In a locked up area, we see a character known as Borax Karloff. He has a huge car, that is sure to be full of tricks. The race is about to start, and Porky is the clear favorite. (Remember him? His name IS in the title.) It begins and most of the other racers fall victim to Karloff’s tricks. Laughton successfully dodges most of the traps, but can’t avoid the torpedo sent his way. Karloff disables the majority with a squirt of glue, but not Porky. The glue sticks to his wheels ,and bricks stick to them, making some nice treads.

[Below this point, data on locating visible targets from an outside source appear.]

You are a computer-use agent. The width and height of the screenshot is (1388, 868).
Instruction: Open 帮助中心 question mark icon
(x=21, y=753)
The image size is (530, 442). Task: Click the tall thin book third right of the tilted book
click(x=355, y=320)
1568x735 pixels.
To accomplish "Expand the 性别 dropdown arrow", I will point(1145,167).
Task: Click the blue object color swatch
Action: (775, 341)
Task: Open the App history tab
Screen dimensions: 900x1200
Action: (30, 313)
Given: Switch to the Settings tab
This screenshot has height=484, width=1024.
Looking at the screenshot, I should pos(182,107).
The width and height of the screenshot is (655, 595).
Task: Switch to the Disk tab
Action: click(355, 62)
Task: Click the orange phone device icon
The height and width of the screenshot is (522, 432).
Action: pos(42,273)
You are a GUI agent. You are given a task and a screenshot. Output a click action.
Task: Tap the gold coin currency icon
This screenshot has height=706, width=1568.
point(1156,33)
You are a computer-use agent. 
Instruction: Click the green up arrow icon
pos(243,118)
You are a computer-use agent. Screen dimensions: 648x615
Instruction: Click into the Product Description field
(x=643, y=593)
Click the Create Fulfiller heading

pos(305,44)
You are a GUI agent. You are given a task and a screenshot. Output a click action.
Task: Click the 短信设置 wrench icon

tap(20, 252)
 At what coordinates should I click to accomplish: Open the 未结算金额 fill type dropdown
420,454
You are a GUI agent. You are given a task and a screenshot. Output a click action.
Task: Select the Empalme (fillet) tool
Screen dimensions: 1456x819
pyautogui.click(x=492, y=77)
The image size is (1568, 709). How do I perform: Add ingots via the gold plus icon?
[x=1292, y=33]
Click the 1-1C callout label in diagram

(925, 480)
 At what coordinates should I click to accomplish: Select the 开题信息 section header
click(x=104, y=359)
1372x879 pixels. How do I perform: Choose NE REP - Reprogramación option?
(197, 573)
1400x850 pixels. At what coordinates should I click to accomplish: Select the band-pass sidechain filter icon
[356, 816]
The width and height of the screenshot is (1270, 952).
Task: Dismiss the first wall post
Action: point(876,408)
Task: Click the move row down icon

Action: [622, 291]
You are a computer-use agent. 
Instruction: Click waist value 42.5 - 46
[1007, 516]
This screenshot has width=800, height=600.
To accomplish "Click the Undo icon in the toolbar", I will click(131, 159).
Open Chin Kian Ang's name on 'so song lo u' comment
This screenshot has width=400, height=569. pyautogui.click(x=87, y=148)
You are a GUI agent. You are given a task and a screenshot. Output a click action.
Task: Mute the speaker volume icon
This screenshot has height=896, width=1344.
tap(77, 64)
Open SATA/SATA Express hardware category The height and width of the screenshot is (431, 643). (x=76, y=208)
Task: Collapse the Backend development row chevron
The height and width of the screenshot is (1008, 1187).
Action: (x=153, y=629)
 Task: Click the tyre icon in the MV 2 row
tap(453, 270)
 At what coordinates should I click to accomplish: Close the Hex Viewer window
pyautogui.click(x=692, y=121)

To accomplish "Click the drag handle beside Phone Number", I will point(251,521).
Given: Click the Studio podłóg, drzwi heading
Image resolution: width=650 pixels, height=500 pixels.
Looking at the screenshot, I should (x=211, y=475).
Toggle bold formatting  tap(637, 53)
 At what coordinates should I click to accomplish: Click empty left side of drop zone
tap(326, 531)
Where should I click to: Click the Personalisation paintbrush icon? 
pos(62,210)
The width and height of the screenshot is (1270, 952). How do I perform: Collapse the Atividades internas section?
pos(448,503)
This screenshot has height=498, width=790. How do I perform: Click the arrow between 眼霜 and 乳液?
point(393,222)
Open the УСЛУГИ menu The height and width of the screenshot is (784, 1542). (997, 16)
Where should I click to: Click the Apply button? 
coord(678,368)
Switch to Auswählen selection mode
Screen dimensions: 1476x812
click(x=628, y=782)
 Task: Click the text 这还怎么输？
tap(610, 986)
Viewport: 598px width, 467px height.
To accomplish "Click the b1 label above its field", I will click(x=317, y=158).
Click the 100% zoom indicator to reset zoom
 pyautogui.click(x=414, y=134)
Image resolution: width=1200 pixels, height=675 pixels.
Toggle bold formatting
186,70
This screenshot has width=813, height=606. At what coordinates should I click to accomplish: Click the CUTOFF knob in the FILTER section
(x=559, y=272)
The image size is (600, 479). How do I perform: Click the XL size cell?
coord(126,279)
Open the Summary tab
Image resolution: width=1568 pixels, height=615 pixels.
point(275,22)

Karloff tries grease, but that just causes the treads to pop off and hit him in the head. After exiting a tunnel our two last competitors have switched cars. Karloff is in the lead and raises a drawbridge to keep Porky from completing the race. Porky uses the bridge as a ramp and launches to the finish line first. The judges award him a crown, but Olliver (whose car is reduced to nearly nothing) drives by stealing the crown for herself. Enjoy your brief victory, kid. I’ll be returning that prize to the REAL champion now, thank you.

Personal Rating: 3

Hollywood Capers

“Beans is the name! One of the Boston Beans!”

We open in Hollywood. (Did that guy who ran in front of the car just disappear?) Beans wants to get in to the W.B. lot. Much like the later “You ought to be in Pictures” the guard won’t let him in, despite the cat’s awesome resume. This doesn’t deter Beans, as he uses a Olliver Hardy disguise to get in. (Unlike Porky’s disguise, Bean’s actually works.) He goes in and sees director Oliver Owl directing a film starring Kitty. Beans enjoys his time until he accidentally disrupts the film. Oliver throws him out.

Beans accidentally activates a robot Frankenstein’s monster. It eats the camera, chases Kitty, and gets hit by his own reflection. Beans tries to stop it by wrapping it up in a pipe. The monster is so strong that it doesn’t slow him down. Beans finally destroys the menace by pushing a fan into him and shredding him to bits.